Cette vision repose sur un constat simple. Malgré ses ressources pétrolières, minières et forestières, le Gabon demeure confronté à un chômage élevé, notamment chez les jeunes, et à une économie encore fortement dépendante des hydrocarbures. Le défi n’est donc plus seulement de gérer la rente, mais de construire de nouveaux moteurs de croissance.

Les investissements engagés dans les infrastructures, les routes, les ports, l’énergie, le numérique et les services publics s’inscrivent dans cette logique de transformation structurelle. L’objectif affiché est clair. Faire émerger une économie plus diversifiée, plus compétitive et davantage créatrice d’emplois.

L’ambition d’une souveraineté économique

Au-delà des chiffres, cette politique traduit une vision politique plus large. Depuis la transition ouverte en août 2023 puis son élection à la tête de la Vème République, Brice Clotaire Oligui Nguema place la souveraineté économique au cœur de son projet national. Cette orientation s’est notamment illustrée par la reprise d’actifs stratégiques dans le secteur pétrolier et par la volonté de renforcer la transformation locale des matières premières.

Le président gabonais défend également une réévaluation du potentiel économique réel du pays, estimant que certaines richesses naturelles demeurent insuffisamment prises en compte dans les indicateurs traditionnels de performance économique.

Cette doctrine se traduit par un objectif particulièrement ambitieux. Atteindre à moyen terme un taux de croissance de 10 %, porté par les secteurs non pétroliers, les investissements productifs et la création de valeur locale.

Pour soutenir cette dynamique, le gouvernement développe parallèlement de nouveaux mécanismes de financement reposant sur des partenariats public-privé, des instruments financiers innovants et la mobilisation du secteur bancaire national.

Un test décisif pour la Vème République

Le choix gabonais comporte néanmoins des risques. L’endettement public reste un sujet de vigilance pour les investisseurs et les agences de notation. Plusieurs institutions ont déjà souligné la nécessité de préserver les équilibres budgétaires tout en poursuivant les investissements stratégiques.

Toute la question réside désormais dans la capacité de l’État à transformer ces dépenses en croissance durable. L’efficacité des investissements, la qualité de la gouvernance et la rapidité des réformes détermineront le succès ou l’échec de cette stratégie.

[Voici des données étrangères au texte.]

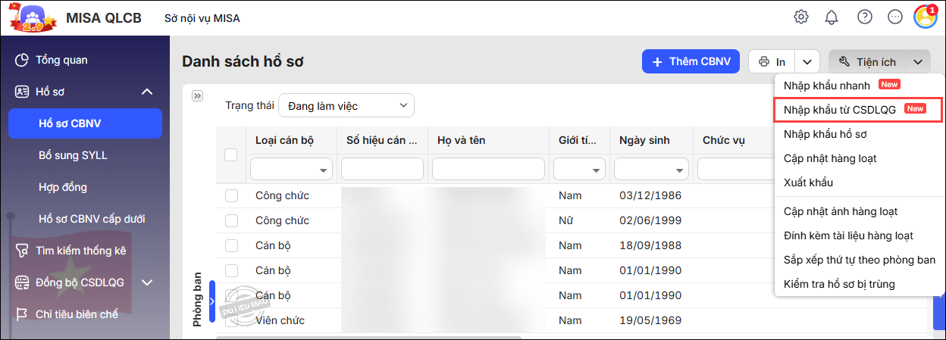This screenshot has width=946, height=340.
Task: Check the Viên chức row checkbox
Action: coord(231,320)
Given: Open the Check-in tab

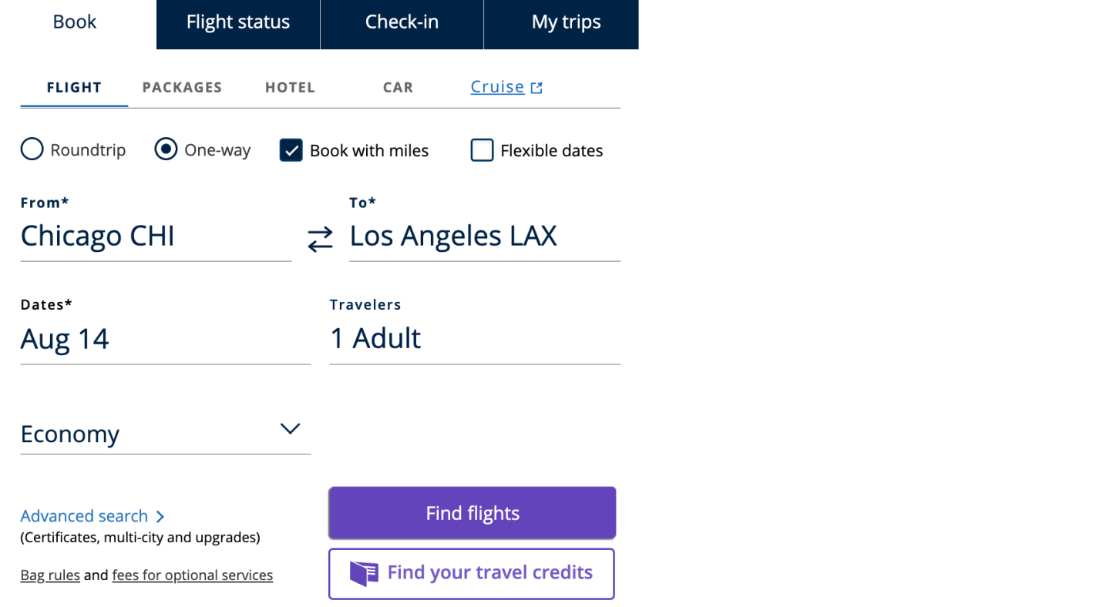Looking at the screenshot, I should (402, 23).
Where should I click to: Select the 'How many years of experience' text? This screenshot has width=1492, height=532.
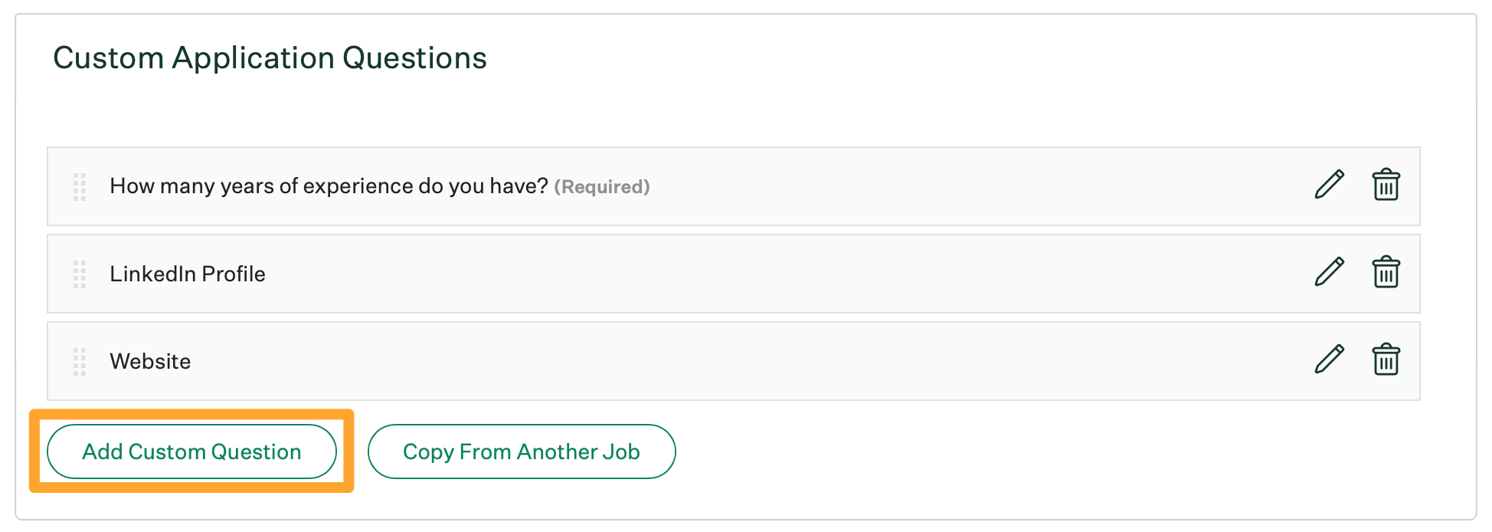(329, 186)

Car le véritable enjeu dépasse les considérations comptables. Le Gabon tente aujourd’hui de démontrer qu’une économie africaine peut sortir de la dépendance aux matières premières non pas en réduisant ses ambitions, mais en investissant davantage dans sa propre transformation.

À travers ce choix, Libreville envoie un message fort aux marchés, aux partenaires internationaux et aux populations africaines. La prospérité ne se construit pas uniquement par la discipline budgétaire. Elle naît aussi de la capacité d’un État à investir dans son avenir lorsque les circonstances l’exigent.

Le pari d’Oligui Nguema est donc autant économique que politique. S’il réussit, il pourrait faire du Gabon l’un des laboratoires les plus observés de la nouvelle gouvernance économique africaine. S’il échoue, il rappellera que l’investissement sans transformation réelle demeure une promesse sans lendemain. Aujourd’hui, le pays a clairement choisi son camp. Celui de la croissance. Celui du mouvement. Celui du risque calculé.